Strange that plants keep (ahem) cropping up as villains, when they are (cough) rooted to the spot and can't chase you. Okay, a triffid can chase you, but you take my point. Some deep part of our reptile brain must recognize that plants are aggressively competing living things, and we should beware. I'm not sure if anxiety about female genitalia isn't also a part of it, too. Scott B. Smith, who wrote the screenplay for The Ruins and the book it's based on, has done some thinking about how plants adapt, and the result is a mostly-original take on malevolent flora.
I wish I could say that the characters are just as original. Instead, let's guess who's going to be compost. Amy, Jena Malone, is the brunette smart one who is reluctant to explore the jungles of Mexico with only a decaying map as guidance. My money is on her to survive this thing. Laura Ramsey, who plays bubble-headed, blond Stacy, is asked by director Carter Smith to get naked for no reason, which she does spectacularly. I give her forty-five minutes of screen time.
Then there are the guys. There's uptight Jeff, Jonathan, Tucker, Amy-the-smart-one's boyfriend, whom we see shirtless only seconds after he's probably done 300 reps on the BowFlex. He's going to be a doctor; chances are his medical training will come in handy, don't you think?
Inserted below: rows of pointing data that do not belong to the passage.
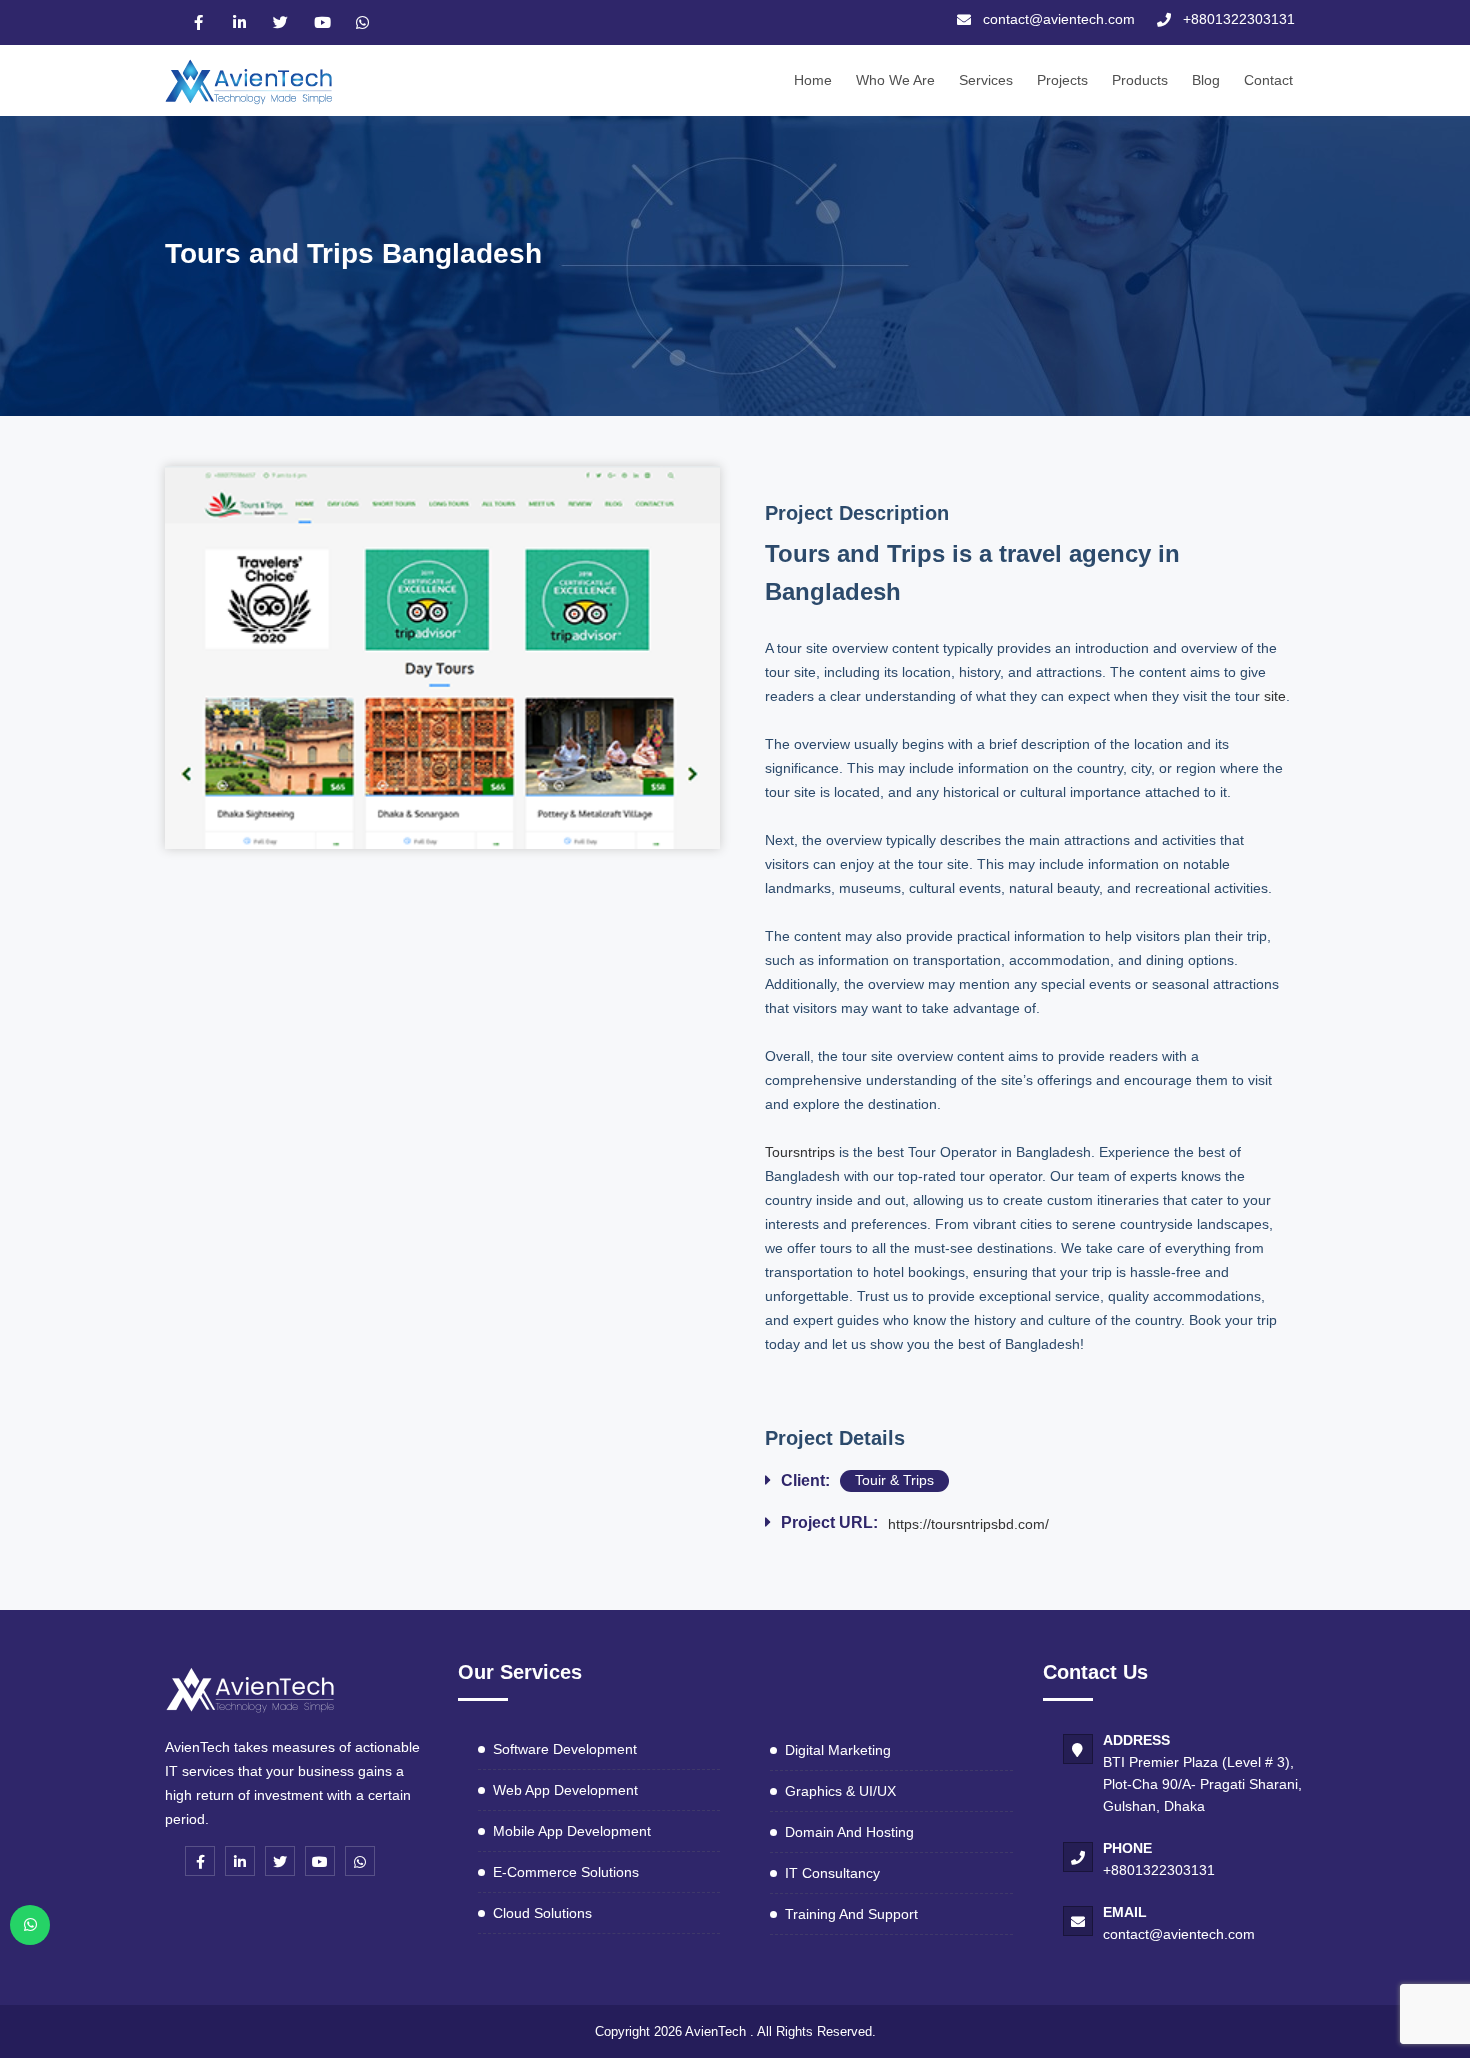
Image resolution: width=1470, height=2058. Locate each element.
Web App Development (565, 1790)
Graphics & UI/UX (840, 1791)
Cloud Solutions (542, 1913)
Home (813, 80)
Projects (1062, 80)
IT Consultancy (832, 1873)
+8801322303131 (1159, 1870)
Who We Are (895, 80)
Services (986, 80)
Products (1140, 80)
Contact (1268, 80)
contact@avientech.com (1179, 1934)
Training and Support (851, 1914)
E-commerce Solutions (566, 1872)
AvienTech (715, 2031)
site (1275, 696)
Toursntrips (800, 1152)
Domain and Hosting (849, 1832)
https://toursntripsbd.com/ (968, 1524)
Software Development (565, 1749)
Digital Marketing (838, 1750)
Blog (1206, 80)
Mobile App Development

Eric, Stacy-the-dumb-one's boyfriend, might just escape your memory altogether. And there's the foreign guy, Mathias, Joe Anderson, who isn't part of a couple, and is soon to be a double amputee.
The five friends, with the aid of that ancient map, come upon the ruins of an unknown ziggurat deep in the jungle. Perhaps the deadly vine that covers the edifice releases spores that make it invisible to planes. The boys and girls get three steps up the pyramid before they are ringed by mysterious federales, speaking a bizarre language, wielding machetes, pistols, and bow-and-arrows (!), and who refuse to let anyone leave.
It may seem like I've told you too much, but I haven't. After all, we're dealing with a variation on a theme here. Those who are better adjusted than myself need not apply. But for you - and if by that I mean you, God bless you - what you need to know is that this boilerplate is crisply shot and nicely paced. One simply unforgettable image, plus the revolting, squiggly plant equivalent of the Guinea worm and a generous carving of thigh meat, might make this turkey worth it.